6th Sunday after Pentecost 8.7.12 Bread from Heaven
Our Lord fed the multitude. He was always trying to get people to see beyond the actual miracle and see it as a sign of something else.
He is saying to them, Not only can I feed you on this one occasion but I can feed you on every occasion; and furthermore I can give you a better kind of bread – from Heaven.
It is hard for people to see that far. If we offered free beer here I suspect the car park would be full. If we advertise eternal life - which we do - only a few come.
What about us? Do we see beyond the sign, or do we also regard God as a kind of private secretary who is meant to look after our needs and meet all obstacles?
He is willing to give us every good thing. It is just that His definition of what is good for us is not the same as ours.
We would tend to go for material physical instant pleasures. He is looking to a larger vision, both in time and in our capacity. I will give you what I think you need, not what you think you need.
We can understand this for a flippant request like millions of dollars, but when it is something more reasonable like a healing of a sickness, and it does not happen - then I might be annoyed with Him.
We can be sure that He has reasons and they are good ones. We need time and grace to see what He has in mind.
At all times we need to trust him. This we need above all because the relationship with Him is more important than any given thing that we might seek.
One thing He is saying to the crowd in this miracle is: Don't think about the bread so much as think about Me. What does this event tell you about Me?
That is where we have gone wrong all along. We have not understood sufficiently that our religion is about relationship to Jesus Himself rather than the things He can do for us. The God of blessings rather than the blessings of God.
We have a lesson from the Our Father. The first part of the prayer is dedicated to God’s view of things coming about, and only half way through do we get to our own personal needs
If we had written that prayer we might have made it much shorter. Our Father, who art in heaven, give us this day our daily bread. Amen! We have to travel a longer route to get what we really need.
We can, with time and grace, adapt ourselves to whatever situation emerges under God’s providence. If we cannot get what we want then want what we get.
Also we can say: I am in union with God and this alone is enough for me. Material blessings are a bonus but I already have what I need.
Sadly many have left already, not comprehending how God could fail to deliver on a particular need. But that is not to read the sign.
Among our other prayers we must pray for the wisdom, patience and trust needed to ride us through our initial difficulties of understanding.

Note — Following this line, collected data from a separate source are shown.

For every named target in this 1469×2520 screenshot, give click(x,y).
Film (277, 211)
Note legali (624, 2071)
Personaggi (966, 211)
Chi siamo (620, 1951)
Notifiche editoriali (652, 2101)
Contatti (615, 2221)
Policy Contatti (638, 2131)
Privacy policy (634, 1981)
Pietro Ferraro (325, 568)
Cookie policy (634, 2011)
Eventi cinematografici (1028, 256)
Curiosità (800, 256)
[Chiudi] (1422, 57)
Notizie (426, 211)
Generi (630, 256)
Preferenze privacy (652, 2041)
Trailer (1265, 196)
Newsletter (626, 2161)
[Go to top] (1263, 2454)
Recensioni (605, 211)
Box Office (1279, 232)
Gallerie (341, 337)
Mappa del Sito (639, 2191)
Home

The epistle refers to the Israelites returning to Egypt, or at least they wanted to. This is when we put the comfort of our lives ahead of the will of God.
Sin is when we try to speed things up; to snatch some perceived happiness instead of waiting on God’s idea of our happiness.
If only we had waited for Him – at any point in the last four thousand years.
So we cannot offer free beer but as a consolation have some eternal life instead!